On another occasion, a couple wanting to marry - against tribal law - came to Ellis for help to escape. In the middle of the night he rowed them across the river in his boat, taking them to what he described as ‘their Australian Gretna Green’.
All the time, he was hampered by drunken soldiers who were assigned to his command. With no other officer to help him, he fought hard for respect. Local settlers, who he’d had dealings with in his other role as a magistrate, took great delight in hiding Aborigines he had been charged to find, or giving them rations when he’d denied them as punishment. Added to that, his knee gave him a great deal of pain. Often he found himself riding miles in agony through the rain, when his doctor had ordered bed rest.
As I came towards the end of the log, I began to feel very sad for this man that I’d grown to like. The incidents he wrote of were to lead to consequences for him that he couldn’t imagine.
In October, 1834 a party of soldiers, led by Governor James Stirling and including Ellis and five of his ‘policemen’, rode to Pinjarra in search of two Aborigines wanted for crimes against settlers. It was believed the Binjarup tribe were hiding them. As they approached, the party split into two. Ellis and his 5 men rode into the camp. Stirling and his twenty soldiers rode up the other side of the river, in case the men tried to escape.

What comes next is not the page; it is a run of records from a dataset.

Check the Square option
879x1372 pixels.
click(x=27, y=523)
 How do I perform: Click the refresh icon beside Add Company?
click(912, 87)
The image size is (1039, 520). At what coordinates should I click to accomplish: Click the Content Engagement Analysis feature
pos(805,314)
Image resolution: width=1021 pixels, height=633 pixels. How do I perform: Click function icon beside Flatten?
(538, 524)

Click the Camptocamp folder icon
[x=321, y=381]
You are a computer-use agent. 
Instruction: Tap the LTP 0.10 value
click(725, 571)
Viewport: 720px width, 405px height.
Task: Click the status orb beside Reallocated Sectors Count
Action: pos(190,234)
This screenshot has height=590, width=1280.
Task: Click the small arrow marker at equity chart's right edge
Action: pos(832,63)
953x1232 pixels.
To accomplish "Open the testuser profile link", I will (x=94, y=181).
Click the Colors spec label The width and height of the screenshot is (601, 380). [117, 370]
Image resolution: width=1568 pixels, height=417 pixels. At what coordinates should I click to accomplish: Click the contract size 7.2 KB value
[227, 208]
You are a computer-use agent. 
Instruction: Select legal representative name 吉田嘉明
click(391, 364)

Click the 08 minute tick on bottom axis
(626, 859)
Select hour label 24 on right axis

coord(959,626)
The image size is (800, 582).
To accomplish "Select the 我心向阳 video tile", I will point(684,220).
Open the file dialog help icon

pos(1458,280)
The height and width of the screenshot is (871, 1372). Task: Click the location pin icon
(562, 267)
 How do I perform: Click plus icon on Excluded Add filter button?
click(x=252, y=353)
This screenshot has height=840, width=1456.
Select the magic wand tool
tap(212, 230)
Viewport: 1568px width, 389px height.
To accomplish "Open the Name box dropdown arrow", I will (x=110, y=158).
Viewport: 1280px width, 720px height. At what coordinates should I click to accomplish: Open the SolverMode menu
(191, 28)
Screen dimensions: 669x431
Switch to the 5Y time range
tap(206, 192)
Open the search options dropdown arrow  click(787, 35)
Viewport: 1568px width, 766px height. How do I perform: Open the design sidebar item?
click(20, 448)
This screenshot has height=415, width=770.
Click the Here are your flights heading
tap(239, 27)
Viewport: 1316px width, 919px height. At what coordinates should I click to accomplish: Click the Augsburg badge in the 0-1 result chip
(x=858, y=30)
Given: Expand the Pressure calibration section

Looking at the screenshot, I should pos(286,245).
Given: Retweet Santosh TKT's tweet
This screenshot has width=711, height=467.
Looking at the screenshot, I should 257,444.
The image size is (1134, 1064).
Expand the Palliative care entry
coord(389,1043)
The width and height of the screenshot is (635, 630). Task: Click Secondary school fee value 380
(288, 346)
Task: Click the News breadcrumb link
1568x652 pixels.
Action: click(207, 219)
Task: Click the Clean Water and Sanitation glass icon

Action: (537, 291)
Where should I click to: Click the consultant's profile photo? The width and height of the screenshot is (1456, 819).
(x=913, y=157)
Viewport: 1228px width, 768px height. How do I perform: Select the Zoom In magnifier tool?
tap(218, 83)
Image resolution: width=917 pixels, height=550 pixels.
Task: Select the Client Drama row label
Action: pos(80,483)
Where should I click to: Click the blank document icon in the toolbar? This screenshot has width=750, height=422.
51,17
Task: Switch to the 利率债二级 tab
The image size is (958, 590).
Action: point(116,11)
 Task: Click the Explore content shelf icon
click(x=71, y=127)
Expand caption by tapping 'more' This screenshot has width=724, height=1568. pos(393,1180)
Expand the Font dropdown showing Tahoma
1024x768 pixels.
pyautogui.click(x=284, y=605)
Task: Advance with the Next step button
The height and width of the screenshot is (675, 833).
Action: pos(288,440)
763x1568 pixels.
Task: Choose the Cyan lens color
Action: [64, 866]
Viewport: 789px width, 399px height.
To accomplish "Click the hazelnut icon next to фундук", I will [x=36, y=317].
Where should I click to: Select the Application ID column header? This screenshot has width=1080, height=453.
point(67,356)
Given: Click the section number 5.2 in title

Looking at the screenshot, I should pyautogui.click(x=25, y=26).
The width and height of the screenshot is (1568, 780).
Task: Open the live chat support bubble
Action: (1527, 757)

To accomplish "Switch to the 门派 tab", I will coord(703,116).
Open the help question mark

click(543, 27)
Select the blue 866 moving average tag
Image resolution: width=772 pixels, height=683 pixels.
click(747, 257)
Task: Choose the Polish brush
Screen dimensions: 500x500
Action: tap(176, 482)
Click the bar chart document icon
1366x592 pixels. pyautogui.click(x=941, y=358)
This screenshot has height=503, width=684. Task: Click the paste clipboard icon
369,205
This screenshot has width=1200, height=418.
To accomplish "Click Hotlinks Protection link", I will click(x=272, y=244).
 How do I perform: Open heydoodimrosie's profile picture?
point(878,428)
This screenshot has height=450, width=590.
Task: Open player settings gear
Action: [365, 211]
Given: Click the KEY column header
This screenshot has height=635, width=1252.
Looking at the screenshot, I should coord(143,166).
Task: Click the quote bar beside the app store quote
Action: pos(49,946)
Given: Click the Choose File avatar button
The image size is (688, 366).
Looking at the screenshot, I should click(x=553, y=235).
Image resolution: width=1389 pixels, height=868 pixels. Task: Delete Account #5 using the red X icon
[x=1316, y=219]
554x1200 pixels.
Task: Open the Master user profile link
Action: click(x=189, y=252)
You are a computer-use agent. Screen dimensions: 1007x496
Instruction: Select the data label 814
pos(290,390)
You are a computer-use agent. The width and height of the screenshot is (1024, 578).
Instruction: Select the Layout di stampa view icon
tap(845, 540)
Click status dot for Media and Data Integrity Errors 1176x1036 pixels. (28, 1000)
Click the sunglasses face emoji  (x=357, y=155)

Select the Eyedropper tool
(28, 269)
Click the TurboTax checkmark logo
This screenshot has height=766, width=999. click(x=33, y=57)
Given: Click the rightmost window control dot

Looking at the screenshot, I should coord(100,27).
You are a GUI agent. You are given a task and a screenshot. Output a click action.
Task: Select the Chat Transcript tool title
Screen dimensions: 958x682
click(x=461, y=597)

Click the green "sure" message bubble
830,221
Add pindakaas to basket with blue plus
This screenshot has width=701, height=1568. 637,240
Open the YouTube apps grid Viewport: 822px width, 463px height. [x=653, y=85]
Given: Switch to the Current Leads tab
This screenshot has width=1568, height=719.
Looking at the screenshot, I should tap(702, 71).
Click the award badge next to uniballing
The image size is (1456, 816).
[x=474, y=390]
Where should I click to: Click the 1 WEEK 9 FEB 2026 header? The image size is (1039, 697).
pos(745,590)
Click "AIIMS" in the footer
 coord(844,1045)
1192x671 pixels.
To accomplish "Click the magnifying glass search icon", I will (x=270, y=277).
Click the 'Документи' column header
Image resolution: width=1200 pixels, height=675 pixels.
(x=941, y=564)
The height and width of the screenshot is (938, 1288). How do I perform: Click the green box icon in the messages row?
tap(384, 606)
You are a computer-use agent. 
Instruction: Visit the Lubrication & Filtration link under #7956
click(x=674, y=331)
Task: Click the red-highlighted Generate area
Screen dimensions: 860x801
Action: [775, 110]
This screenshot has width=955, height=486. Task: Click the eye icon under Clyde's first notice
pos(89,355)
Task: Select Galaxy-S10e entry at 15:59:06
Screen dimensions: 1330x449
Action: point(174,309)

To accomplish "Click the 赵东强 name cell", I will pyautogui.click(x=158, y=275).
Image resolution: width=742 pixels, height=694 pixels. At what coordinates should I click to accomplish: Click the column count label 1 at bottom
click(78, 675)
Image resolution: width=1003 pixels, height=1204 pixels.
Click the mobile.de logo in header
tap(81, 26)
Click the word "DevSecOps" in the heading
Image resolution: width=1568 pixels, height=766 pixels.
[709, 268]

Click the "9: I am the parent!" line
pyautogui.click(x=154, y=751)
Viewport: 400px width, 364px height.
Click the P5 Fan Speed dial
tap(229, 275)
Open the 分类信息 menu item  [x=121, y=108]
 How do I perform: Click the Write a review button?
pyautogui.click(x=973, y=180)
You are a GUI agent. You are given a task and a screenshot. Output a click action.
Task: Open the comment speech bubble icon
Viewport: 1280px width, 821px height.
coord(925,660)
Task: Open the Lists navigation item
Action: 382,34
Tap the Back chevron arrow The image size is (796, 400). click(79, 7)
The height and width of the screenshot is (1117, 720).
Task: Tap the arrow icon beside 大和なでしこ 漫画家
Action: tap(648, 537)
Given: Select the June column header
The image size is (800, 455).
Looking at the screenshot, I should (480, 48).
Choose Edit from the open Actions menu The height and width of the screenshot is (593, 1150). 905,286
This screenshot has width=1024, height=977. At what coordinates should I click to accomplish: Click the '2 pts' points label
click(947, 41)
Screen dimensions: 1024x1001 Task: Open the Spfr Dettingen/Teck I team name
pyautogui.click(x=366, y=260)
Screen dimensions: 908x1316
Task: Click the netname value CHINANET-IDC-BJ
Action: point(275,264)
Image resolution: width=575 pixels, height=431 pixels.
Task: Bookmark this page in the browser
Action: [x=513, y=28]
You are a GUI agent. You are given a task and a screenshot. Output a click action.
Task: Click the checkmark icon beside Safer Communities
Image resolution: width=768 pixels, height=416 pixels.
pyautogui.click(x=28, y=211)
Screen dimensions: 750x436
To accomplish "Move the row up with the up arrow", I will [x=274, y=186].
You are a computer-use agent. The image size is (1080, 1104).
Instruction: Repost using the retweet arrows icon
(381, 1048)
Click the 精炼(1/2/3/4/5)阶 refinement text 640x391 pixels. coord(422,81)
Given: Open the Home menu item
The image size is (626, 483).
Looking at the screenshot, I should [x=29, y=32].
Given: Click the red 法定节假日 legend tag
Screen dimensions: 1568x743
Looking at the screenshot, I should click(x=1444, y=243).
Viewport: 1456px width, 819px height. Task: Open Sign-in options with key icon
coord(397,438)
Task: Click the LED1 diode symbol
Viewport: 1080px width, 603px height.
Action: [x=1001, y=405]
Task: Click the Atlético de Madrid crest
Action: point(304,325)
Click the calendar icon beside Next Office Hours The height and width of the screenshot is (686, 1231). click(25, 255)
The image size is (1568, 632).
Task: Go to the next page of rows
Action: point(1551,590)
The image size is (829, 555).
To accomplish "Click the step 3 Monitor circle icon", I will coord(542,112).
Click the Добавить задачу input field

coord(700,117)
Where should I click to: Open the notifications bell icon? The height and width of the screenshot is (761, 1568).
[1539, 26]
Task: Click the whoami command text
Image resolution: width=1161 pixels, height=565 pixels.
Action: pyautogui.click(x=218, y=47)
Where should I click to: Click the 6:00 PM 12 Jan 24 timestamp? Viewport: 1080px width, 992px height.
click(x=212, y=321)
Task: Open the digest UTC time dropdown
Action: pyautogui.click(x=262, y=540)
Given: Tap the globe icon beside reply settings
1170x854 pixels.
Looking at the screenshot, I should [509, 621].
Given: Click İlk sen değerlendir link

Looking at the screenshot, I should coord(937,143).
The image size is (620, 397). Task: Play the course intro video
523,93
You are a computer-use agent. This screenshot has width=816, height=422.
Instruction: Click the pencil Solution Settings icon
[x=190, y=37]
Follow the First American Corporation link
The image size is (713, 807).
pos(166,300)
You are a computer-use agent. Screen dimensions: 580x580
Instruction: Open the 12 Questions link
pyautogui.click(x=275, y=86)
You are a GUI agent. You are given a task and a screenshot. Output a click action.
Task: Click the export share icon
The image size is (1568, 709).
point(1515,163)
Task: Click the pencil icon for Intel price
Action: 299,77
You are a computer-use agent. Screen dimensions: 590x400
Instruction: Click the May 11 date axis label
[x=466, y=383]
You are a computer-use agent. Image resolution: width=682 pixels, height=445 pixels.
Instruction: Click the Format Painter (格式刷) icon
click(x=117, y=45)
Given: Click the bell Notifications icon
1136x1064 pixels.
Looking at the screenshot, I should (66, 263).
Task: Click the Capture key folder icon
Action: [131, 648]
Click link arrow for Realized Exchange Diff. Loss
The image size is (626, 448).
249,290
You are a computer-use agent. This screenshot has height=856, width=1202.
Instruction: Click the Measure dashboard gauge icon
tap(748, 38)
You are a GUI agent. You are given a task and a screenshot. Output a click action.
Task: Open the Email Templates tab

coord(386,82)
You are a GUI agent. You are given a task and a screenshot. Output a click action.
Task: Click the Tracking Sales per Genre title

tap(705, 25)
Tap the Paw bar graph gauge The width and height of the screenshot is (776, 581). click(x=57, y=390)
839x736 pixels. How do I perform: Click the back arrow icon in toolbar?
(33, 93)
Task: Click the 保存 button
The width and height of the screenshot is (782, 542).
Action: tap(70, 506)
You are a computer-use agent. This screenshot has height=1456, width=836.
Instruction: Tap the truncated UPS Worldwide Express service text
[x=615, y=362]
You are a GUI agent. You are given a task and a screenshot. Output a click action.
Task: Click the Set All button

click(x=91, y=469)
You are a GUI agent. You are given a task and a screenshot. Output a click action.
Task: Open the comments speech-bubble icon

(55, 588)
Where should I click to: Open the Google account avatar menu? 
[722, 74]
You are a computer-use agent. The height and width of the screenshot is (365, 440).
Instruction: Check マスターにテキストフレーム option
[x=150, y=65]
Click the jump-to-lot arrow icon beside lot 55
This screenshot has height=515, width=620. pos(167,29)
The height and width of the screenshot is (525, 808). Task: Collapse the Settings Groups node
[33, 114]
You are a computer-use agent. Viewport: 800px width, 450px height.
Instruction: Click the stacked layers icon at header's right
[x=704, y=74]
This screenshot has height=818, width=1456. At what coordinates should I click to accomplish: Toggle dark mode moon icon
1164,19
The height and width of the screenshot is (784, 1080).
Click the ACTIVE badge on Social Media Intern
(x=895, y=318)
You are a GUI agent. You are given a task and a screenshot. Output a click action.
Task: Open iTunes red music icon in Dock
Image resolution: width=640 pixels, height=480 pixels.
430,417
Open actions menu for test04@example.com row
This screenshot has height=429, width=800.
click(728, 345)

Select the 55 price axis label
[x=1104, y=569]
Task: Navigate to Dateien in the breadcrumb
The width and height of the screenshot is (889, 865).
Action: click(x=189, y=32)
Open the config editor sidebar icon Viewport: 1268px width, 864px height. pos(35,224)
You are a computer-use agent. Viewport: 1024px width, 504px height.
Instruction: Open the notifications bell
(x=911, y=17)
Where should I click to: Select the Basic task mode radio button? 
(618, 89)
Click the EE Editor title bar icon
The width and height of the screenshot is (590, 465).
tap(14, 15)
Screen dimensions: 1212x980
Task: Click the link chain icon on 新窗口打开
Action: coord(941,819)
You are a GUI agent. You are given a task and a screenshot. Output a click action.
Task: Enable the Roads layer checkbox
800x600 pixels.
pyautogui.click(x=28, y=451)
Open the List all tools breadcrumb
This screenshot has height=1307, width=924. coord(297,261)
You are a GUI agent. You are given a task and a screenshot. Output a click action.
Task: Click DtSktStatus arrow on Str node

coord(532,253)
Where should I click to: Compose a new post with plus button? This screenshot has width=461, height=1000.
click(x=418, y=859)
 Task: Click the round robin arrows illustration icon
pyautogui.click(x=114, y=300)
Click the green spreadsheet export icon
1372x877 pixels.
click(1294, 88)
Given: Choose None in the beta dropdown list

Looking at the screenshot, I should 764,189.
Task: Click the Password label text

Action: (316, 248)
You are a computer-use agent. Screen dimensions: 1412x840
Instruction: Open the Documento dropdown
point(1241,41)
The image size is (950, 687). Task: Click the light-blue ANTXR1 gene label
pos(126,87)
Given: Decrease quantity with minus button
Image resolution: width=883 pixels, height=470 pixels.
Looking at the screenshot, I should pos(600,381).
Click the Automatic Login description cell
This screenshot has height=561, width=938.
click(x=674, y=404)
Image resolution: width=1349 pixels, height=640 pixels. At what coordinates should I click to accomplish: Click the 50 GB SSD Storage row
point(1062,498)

As the police party rode in, one of the wanted men was seen. A policeman shot at him. Then all hell broke loose. Soon shots were being fired and spears thrown in all directions. Stirling’s men stood on the far bank picking off anyone who tried to escape. Women, children, it didn’t matter, if they tried to escape they were shot. The result is known in the history books as ‘The Battle of Pinjarra’. Others refer to it as a ‘massacre’ and I’m inclined to agree.
But having got to know Captain Ellis through his writing, I can only imagine him watching in horror and thinking ‘This wasn’t meant to happen’. Estimates of Aboriginal deaths that day range from 30-80, depending on who is telling the story. But there was ‘only one white man’ who died – Captain Theophilus T. Ellis. A small white cross in the graveyard in Pinjarra is his memorial. That, and the ‘honour’ of being on the police roll as the first policeman killed on duty in Western Australia.
Yes, he deserves a book.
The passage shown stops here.